Walking amid the neat rows of bushy trees, dirt underfoot, I got a sense of what the valley must have been like a half-century ago.
Only the distant hum of Interstate 10 traffic, and the homes visible along the top of the hills, were reminders that this grove is more a part of the valley’s past than its future.
A country boy from San Diego County, Hernandez, 33, grew up surrounded by citrus. He prefers open spaces, not tract homes on tiny lots.
I asked about the blight reputed to have killed or weakened most of Pomona’s citrus trees. Pests are more of an issue today. That and urbanization — “creeping 2-by-4 disease,” Hernandez jokingly called it.
“Pretty soon the only agriculture you’ll see in Southern California is gonna be greenhouses,” Hernandez said.
After I dried my tears, we visited the Farm Store at Kellogg Ranch, a campus market that has sold Cal Poly-grown produce and other select items to the public since 2001.
Fresh orange juice too, in your choice of Valencia or Mandarin.
A sign on the refrigerator case reads: “Cal Poly Pomona orange juice separates because it is pure without additives.”

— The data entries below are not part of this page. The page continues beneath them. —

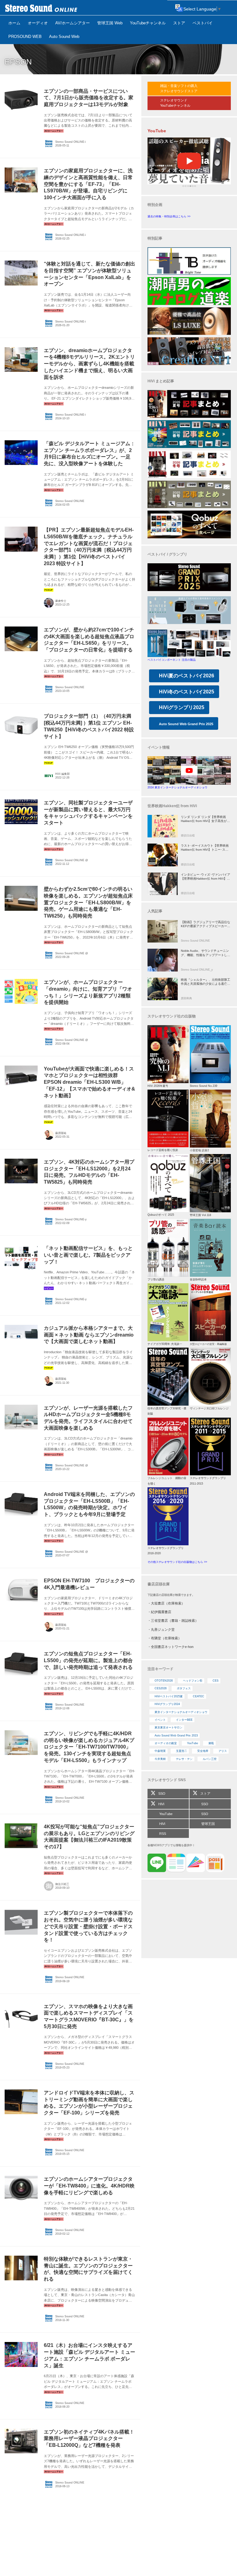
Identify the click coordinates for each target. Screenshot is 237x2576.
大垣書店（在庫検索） (168, 1603)
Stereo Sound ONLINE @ (71, 860)
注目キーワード (160, 1669)
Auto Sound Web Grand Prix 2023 (176, 1735)
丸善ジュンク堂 (163, 1629)
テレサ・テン (184, 1758)
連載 (211, 1743)
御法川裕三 (62, 1884)
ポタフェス (184, 1688)
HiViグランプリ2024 (167, 1704)
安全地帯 (202, 1750)
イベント (160, 1719)
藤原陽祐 (60, 1133)
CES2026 (161, 1688)
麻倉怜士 (60, 600)
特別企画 (155, 205)
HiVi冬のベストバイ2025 (186, 691)
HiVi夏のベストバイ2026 (186, 675)
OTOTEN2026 (164, 1680)
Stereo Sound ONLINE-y (71, 1219)
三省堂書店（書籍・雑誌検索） (174, 1620)
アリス (222, 1750)
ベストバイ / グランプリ (167, 554)
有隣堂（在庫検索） (166, 1638)
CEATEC (198, 1696)
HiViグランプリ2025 (181, 707)
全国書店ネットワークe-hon (172, 1647)
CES (215, 1680)
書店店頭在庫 (159, 1584)
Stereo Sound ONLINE (69, 501)
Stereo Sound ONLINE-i (70, 141)
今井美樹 (160, 1758)
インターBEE (184, 1719)
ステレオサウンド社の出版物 (172, 1016)
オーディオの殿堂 (166, 1743)
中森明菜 (160, 1750)
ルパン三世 (210, 1758)
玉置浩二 (181, 1750)
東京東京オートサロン (168, 1727)
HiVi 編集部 (62, 773)
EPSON (18, 62)
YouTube (192, 1743)
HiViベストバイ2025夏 (169, 1696)
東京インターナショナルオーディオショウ (181, 1712)
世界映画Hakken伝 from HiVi (172, 806)
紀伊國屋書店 (161, 1612)
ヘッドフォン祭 (192, 1680)
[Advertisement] (189, 1919)
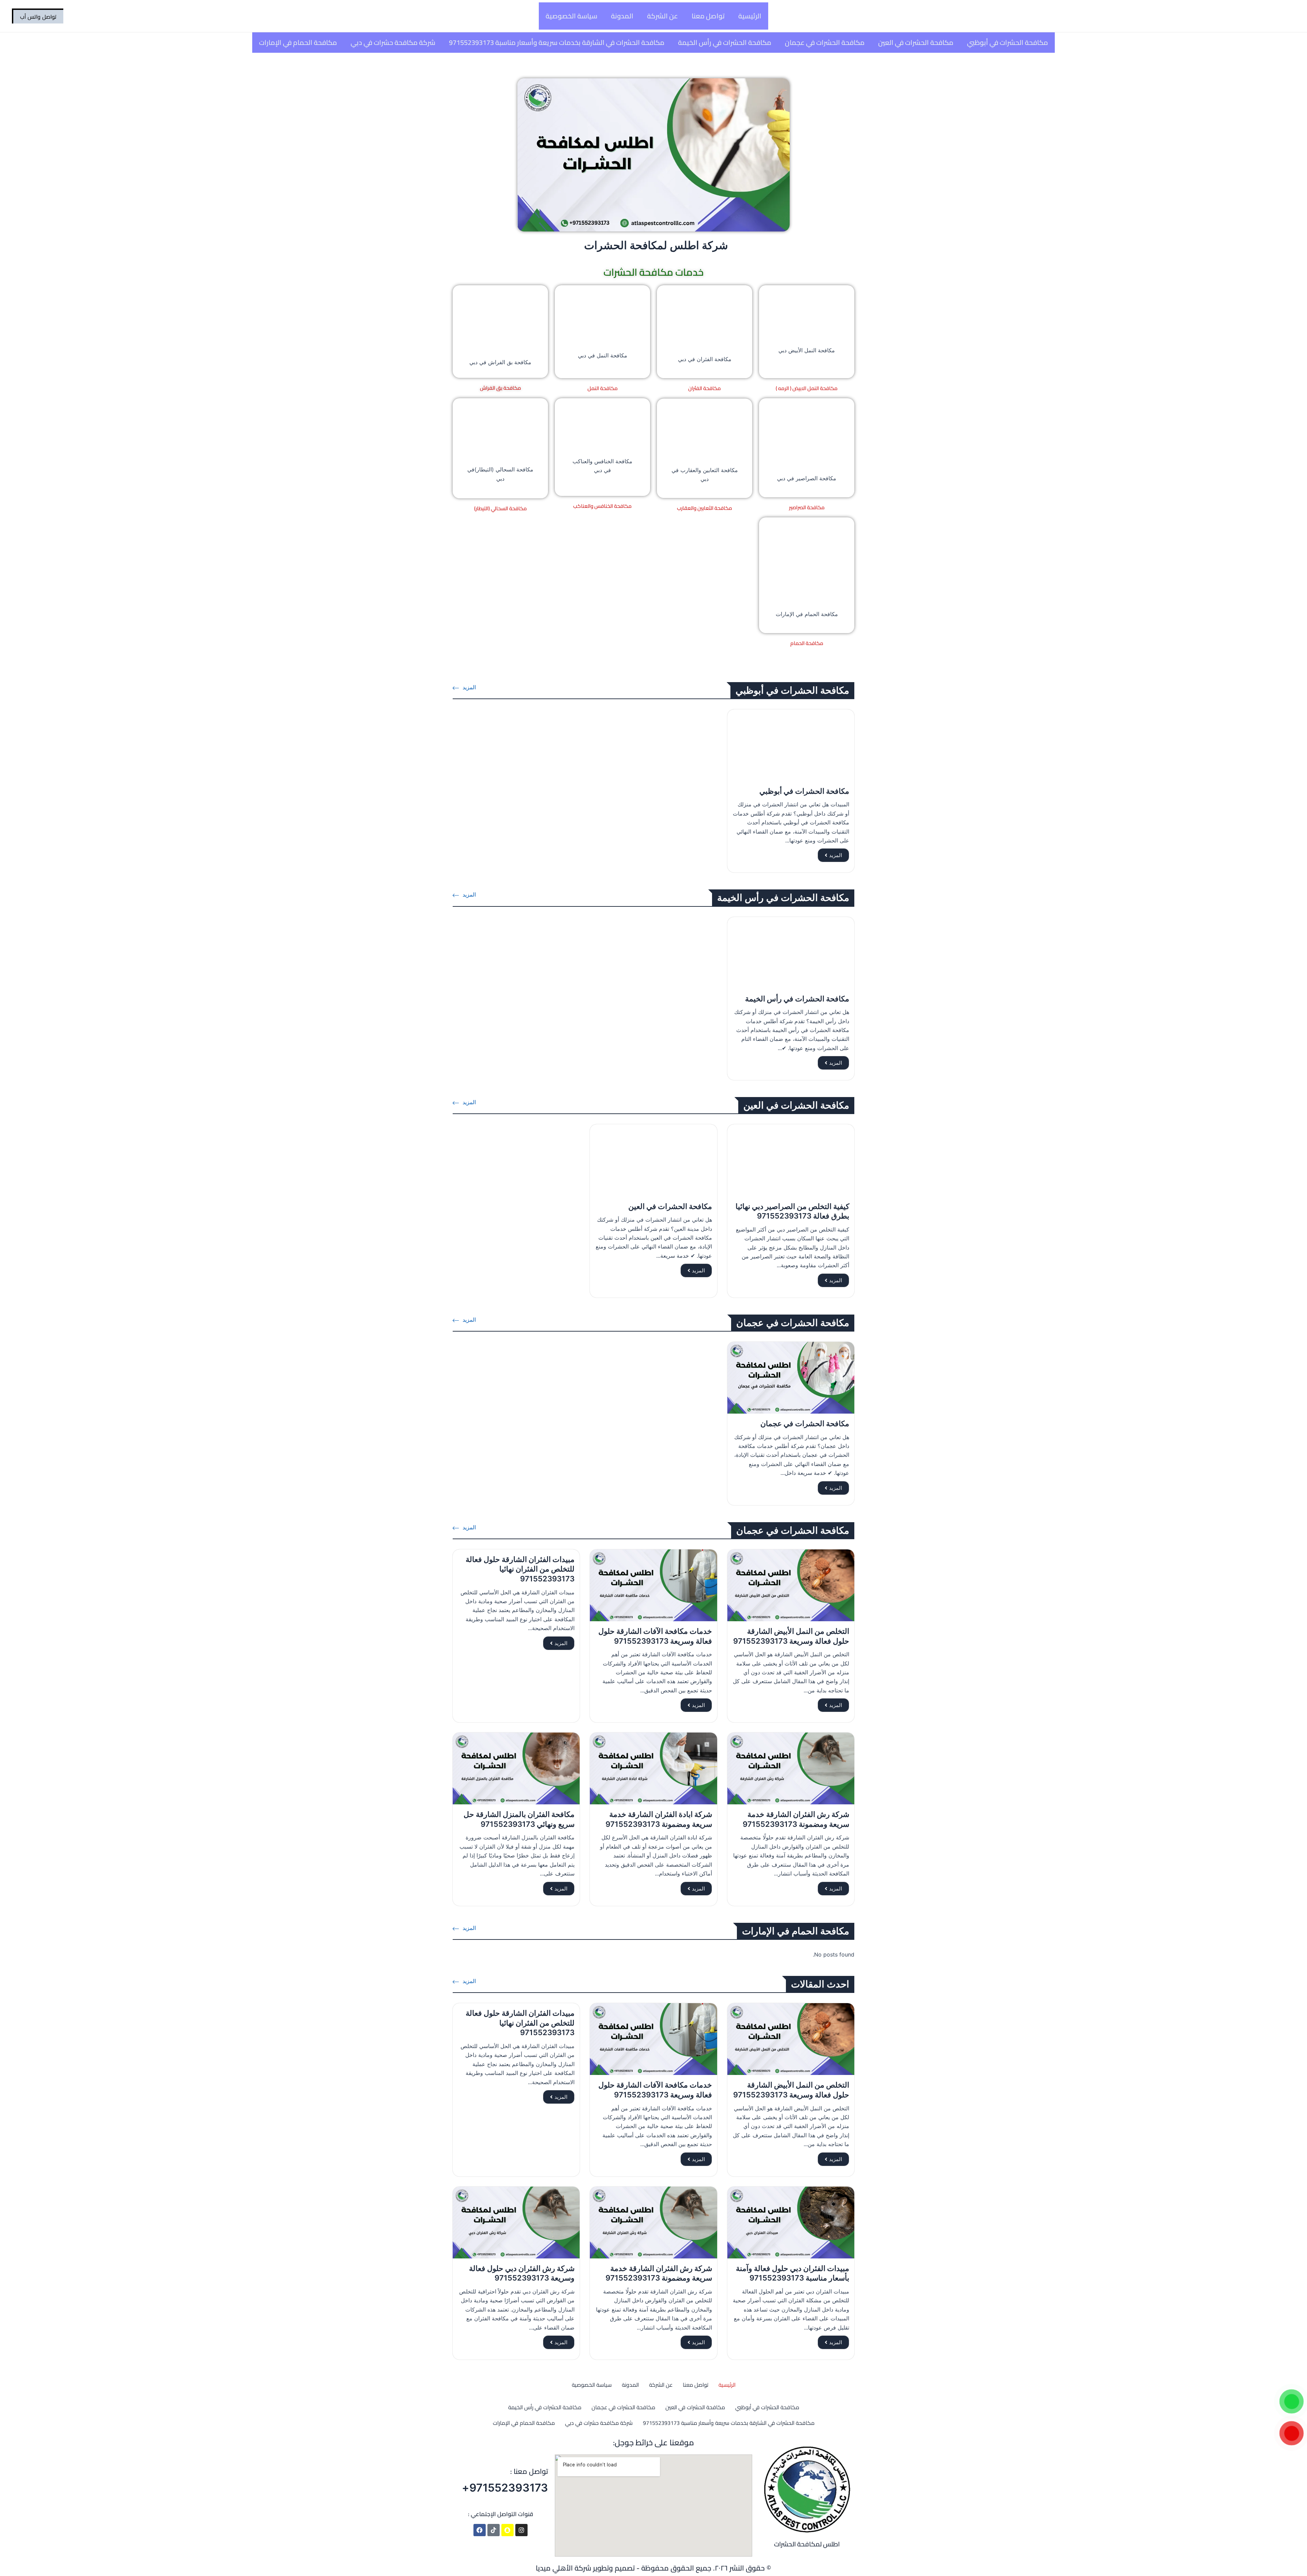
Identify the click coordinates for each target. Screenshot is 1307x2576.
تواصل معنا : (529, 2471)
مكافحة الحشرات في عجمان (825, 42)
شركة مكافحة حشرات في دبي (393, 42)
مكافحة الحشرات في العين (915, 42)
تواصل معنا (708, 16)
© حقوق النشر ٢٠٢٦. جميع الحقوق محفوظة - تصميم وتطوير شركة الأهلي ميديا (653, 2568)
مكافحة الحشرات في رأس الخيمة (724, 42)
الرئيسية (749, 16)
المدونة (622, 16)
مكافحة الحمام (806, 643)
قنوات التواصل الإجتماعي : (500, 2514)
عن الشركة (662, 16)
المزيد (835, 855)
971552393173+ (505, 2487)
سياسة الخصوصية (571, 16)
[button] (37, 16)
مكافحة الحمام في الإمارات (298, 42)
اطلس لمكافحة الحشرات (807, 2544)
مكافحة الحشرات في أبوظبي (1007, 42)
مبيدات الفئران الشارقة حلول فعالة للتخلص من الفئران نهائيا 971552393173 (520, 1569)
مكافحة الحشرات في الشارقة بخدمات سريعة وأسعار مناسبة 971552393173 (556, 42)
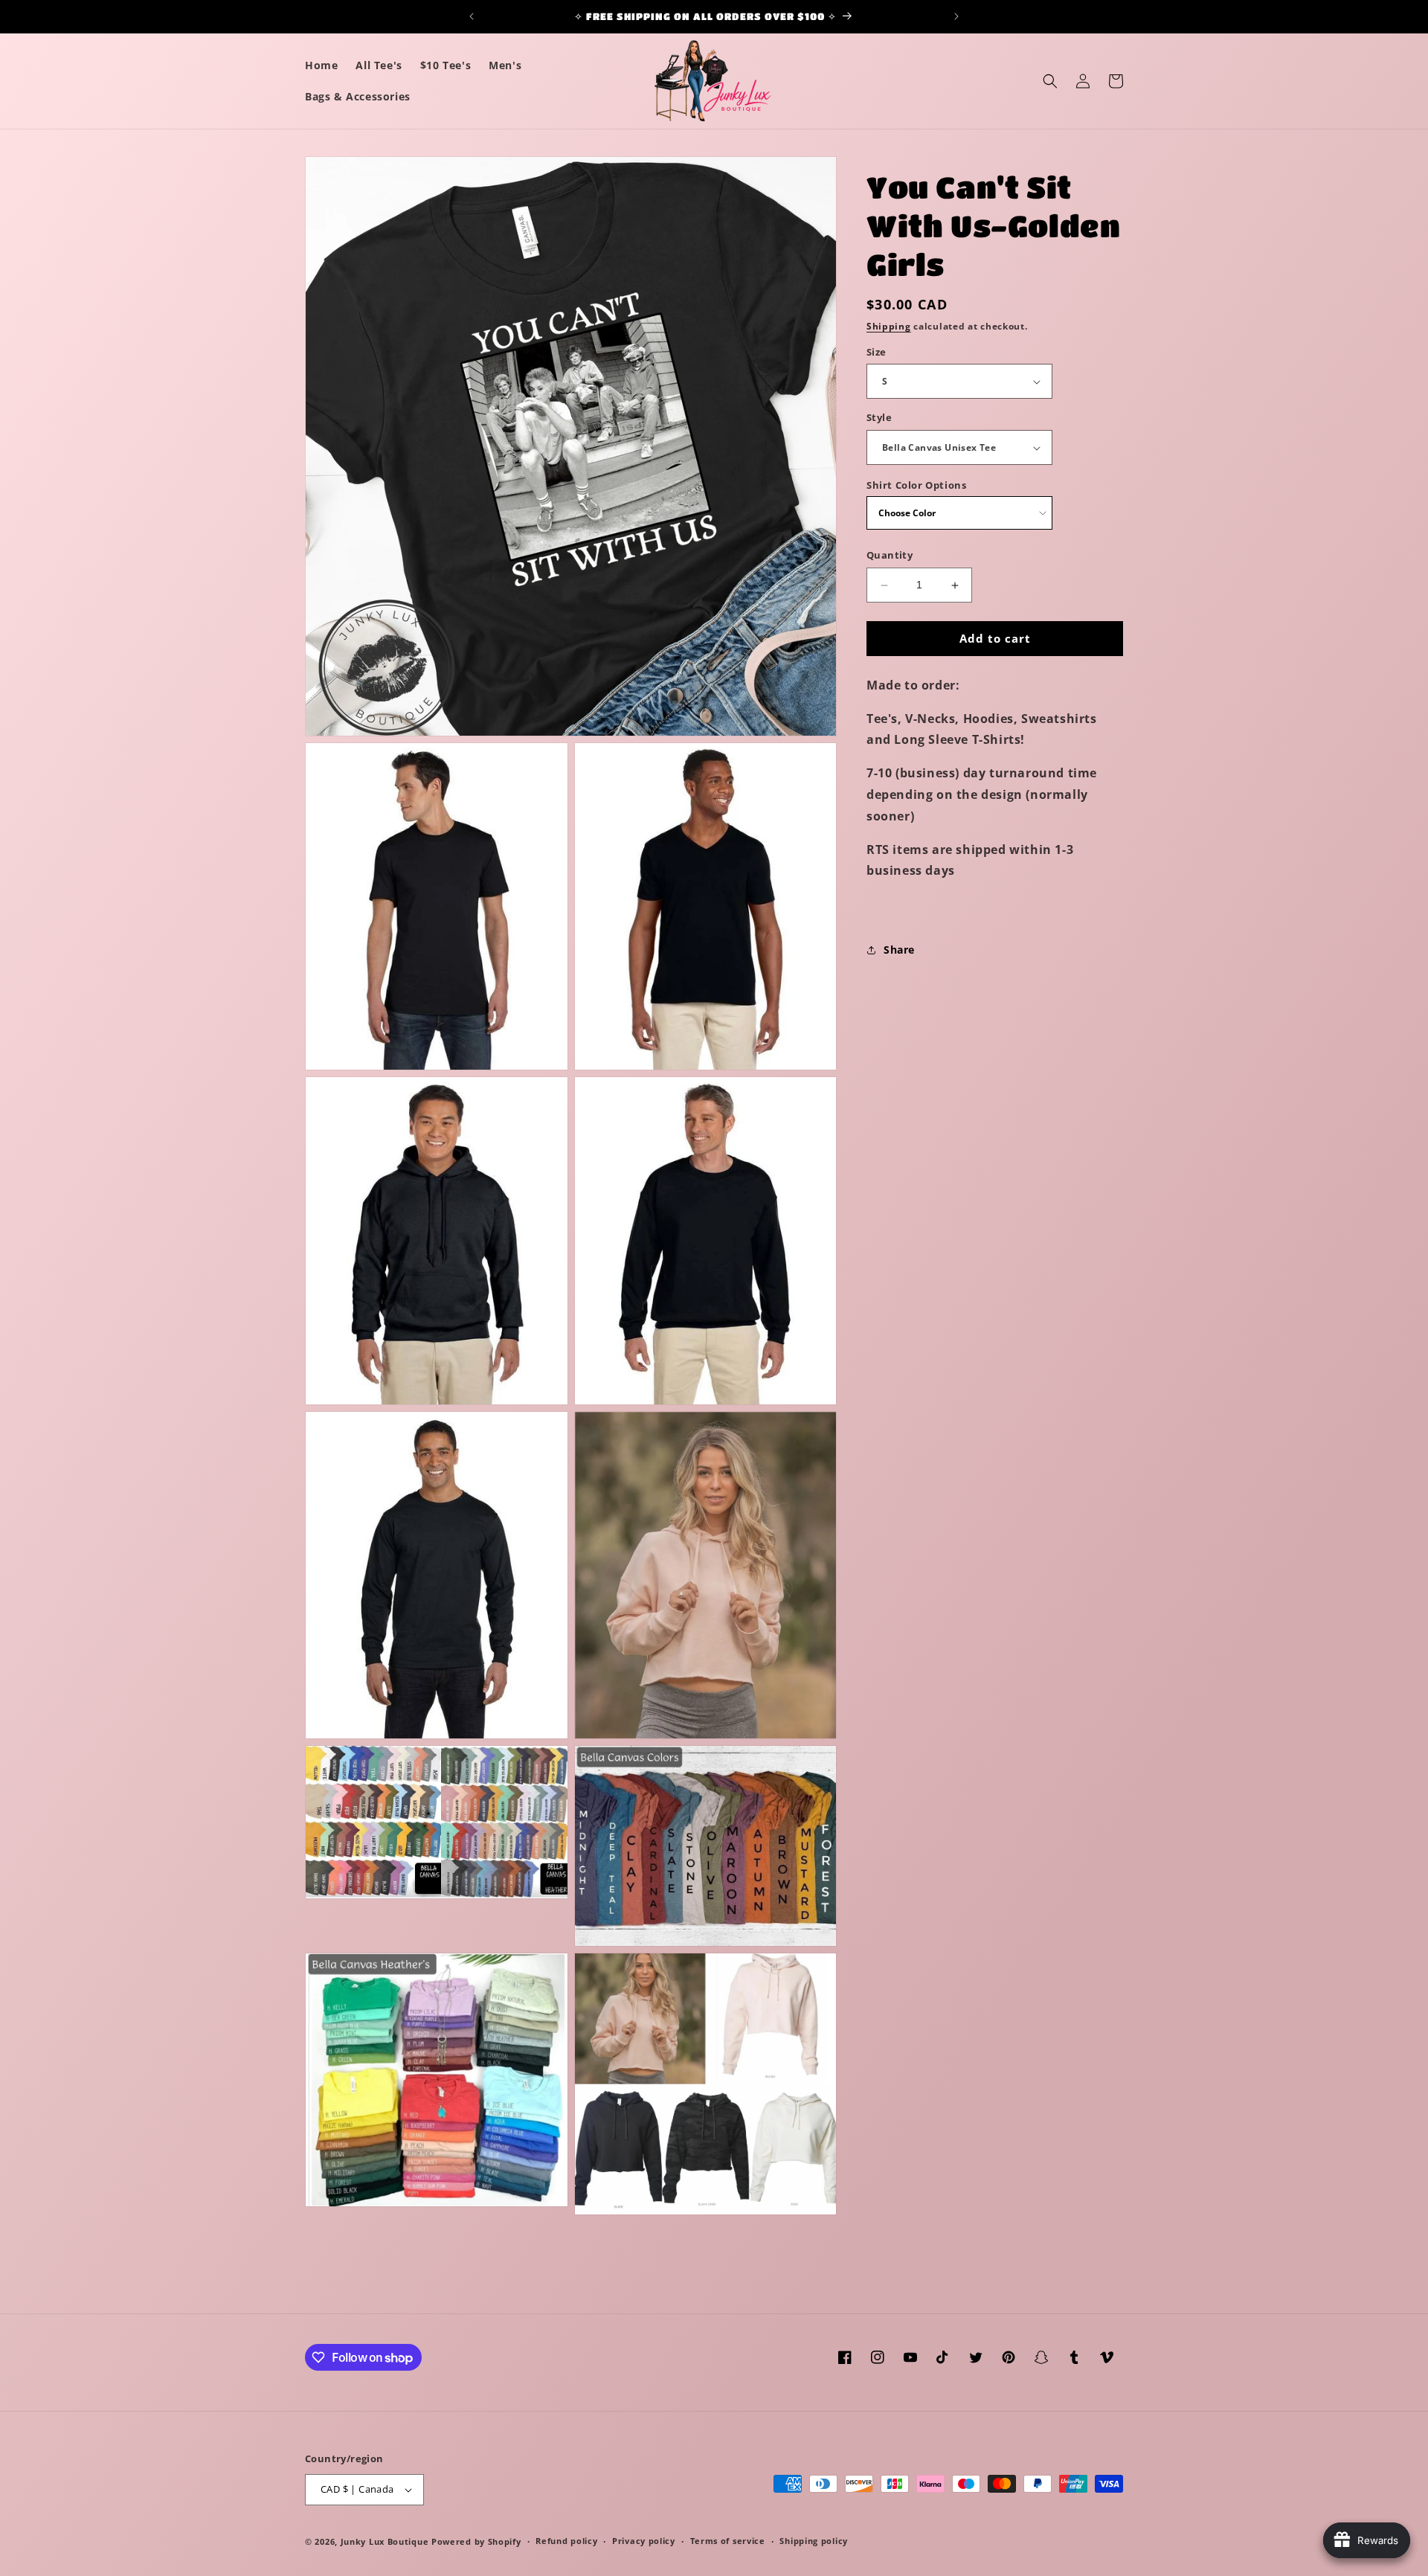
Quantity (889, 555)
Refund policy (566, 2540)
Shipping (888, 326)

Right there in the store, I downed a Mandarin OJ, squeezed just hours earlier. It was so astoundingly good, it knocked my socks off.
(I found my socks later, near the summer squash.)
The upscale, air-conditioned grocery resembles a Whole Foods or Trader Joe’s except with more produce.
“We would like more people to know about it,” student manager Melynda Holm said.
Let me help: Hours are 10 a.m. to 6 p.m. seven days a week, the address is 4102 S. University Drive at Temple and the phone is (909) 869-4906.
So C is for Citrus at Cal Poly. It’s great to know that despite creeping 2-by-4 disease, a sliver of the valley’s citrus heritage is alive and well.
Orange you glad?
(David Allen writes Sunday, Wednesday and Friday, three lemons a week.)